I have the entity class in symfony like this
/**
* @var datetime $createDate
* @ORM\Column(name="create_date", type="datetime", nullable=false)
*
*/
private $createDate;
/**
* @return datetime
*/
public function getCreateDate(){
return $this->createDate;
}
public function setCreateDate(\DateTime $createDate){
$this->createDate=new \DateTime('today');
return $this;
}
basically i want to set the date to today while saving.
I am using JSON which gets are serilaized object and then i am deserializing it.
but this date object is not in that serilaizer and i want to set it when i persist the entity
This is simple case but i want to do some calculation on date and then save it.
There are different approaches. The simplest one is to set the createDate in the constructor:
public function __construct()
{
$this->createDate = new \DateTime();
}
The second one is - like Alexander already described - using a lifecycle callback method:
/**
* @ORM\Entity()
* @ORM\HasLifecycleCallbacks()
*/
class yourEntityClass
{
// ...
/**
* @ORM\PrePersist
*/
public function prePersist()
{
$this->createDate = new \DateTime();
}
}
The third one is using the Doctrine Extensions bundle, which comes with an annotation for that:
/**
* @var datetime $createDate
* @ORM\Column(name="create_date", type="datetime", nullable=false)
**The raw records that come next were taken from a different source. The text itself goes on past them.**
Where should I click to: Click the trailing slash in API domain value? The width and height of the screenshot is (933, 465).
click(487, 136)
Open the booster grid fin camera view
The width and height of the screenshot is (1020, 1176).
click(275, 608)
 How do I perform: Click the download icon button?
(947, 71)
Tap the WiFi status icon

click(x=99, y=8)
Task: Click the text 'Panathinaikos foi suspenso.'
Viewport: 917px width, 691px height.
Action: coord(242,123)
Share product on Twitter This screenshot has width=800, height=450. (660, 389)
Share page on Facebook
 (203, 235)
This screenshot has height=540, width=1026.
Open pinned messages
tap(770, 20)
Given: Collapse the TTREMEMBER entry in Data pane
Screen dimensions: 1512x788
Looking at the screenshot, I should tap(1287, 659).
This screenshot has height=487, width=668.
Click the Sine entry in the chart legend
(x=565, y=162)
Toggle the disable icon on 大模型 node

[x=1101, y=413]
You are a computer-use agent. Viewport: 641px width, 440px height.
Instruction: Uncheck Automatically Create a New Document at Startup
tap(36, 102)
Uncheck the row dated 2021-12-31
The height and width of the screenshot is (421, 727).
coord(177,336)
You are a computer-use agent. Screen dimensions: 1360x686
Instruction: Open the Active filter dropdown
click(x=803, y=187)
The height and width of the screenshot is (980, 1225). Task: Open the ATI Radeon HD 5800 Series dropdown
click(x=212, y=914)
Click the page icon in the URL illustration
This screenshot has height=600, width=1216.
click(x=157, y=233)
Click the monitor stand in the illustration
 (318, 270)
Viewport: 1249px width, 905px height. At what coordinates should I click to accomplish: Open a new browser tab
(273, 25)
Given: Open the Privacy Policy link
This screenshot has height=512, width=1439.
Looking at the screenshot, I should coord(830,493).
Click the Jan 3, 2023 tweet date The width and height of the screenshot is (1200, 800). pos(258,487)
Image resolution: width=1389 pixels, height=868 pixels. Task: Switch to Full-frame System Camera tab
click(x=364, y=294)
* @Gedmo\Timestampable(on="create")
*/
private $createDate;
This makes especially sense, if you also want to use additional behaviours that come with this bundle, for example the sluggable behaviour or the translatable behaviour.
/**
* @PrePersist
*/
function onPrePersist() {
// set default date
$this->createDate= date('today');
}
There might be e problem when updating entities but you can add a simple check to see if date has already been set.